KV cache identified as VRAM bottleneck

For large language models with long context windows, the VRAM footprint is increasingly dominated by the Key-Value (KV) cache, rather than just model weights, especially under high concurrency. This makes VRAM a significant gating factor for performance and cost. Engineers are using strategies like quantization, intelligent sharding, and cache offloading to manage these hardware constraints.

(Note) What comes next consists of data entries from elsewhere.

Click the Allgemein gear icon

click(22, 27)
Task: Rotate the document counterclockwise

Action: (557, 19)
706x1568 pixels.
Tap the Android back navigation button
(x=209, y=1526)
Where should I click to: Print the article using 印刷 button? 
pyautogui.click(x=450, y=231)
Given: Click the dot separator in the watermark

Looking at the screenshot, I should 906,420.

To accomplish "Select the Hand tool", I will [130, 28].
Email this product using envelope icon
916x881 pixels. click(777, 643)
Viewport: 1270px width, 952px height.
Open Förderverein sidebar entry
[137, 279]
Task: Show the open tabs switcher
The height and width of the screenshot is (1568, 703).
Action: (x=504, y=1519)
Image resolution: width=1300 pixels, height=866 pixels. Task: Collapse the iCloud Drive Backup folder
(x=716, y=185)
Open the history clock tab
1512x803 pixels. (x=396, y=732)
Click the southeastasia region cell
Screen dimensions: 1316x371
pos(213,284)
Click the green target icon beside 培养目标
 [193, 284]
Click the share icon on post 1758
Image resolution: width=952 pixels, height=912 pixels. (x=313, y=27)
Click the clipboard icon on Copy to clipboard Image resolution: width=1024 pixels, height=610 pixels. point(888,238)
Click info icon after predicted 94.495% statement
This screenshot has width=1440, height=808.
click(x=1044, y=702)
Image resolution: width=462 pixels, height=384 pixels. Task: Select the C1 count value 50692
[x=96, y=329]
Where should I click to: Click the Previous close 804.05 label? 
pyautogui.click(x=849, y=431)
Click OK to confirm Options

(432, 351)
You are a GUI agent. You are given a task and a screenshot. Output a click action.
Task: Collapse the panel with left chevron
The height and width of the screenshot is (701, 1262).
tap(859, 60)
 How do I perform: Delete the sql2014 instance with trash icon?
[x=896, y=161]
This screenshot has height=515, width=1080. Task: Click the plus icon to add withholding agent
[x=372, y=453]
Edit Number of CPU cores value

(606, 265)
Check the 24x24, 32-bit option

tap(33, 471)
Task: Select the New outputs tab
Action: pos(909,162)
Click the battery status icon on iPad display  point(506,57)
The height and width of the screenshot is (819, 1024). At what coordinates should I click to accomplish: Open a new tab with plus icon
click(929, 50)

- The vLLM project introduced PagedAttention, an algorithm inspired by virtual memory and paging in operating systems, to manage the KV cache. This technique divides the KV cache into blocks that can be stored in non-contiguous memory, mitigating fragmentation and increasing memory utilization to nearly 96%. - Architectural changes to the attention mechanism itself, such as Multi-Query Attention (MQA) and Grouped-Query Attention (GQA), are used to reduce the size of the KV cache. In GQA, multiple query heads share a single key and value head, which is a compromise between the single key-value head of MQA and the multiple heads of traditional multi-head attention. For example, the Llama-2-70B model uses 64 query heads but only 8 key-value heads, reducing the cache size by a factor of 8. - For a model like Llama 3 70B, handling a 1 million token context in float16 would require approximately 330GB of VRAM just for the KV cache. This memory requirement grows linearly with the sequence length and batch size, making it a primary constraint. - FlashAttention-2, a memory-aware attention algorithm, can deliver up to a 2x speedup over the original FlashAttention by optimizing work partitioning on the GPU to reduce shared memory reads and writes. This results in training speeds of up to 225 TFLOP/s on A100 GPUs. - Quantizing the KV cache to lower precision formats like INT8 or INT4 can halve or quarter its memory footprint respectively. More advanced techniques like 2-bit quantization have been shown to reduce peak memory usage by 2.6x and improve throughput by up to 3.47x with less than a 1% accuracy drop. - CPU or NVMe offloading is a technique where parts of the KV cache are moved from GPU VRAM to CPU RAM or solid-state drives. This is particularly effective for managing inactive or less frequently accessed cache data in high-concurrency scenarios, allowing the GPU to serve more users. - Systems like vLLM with PagedAttention can eliminate up to 80% of memory waste caused by internal and external fragmentation in traditional KV cache allocation. This improved efficiency allows for larger batch sizes and, consequently, higher throughput. - While offloading the KV cache can improve memory efficiency, the transfer speed between the GPU and the offloading target (like CPU RAM) is critical. If the data transfer overhead is higher than the cost of recomputing the cache, the benefits are negated, making this a key consideration for latency-sensitive applications.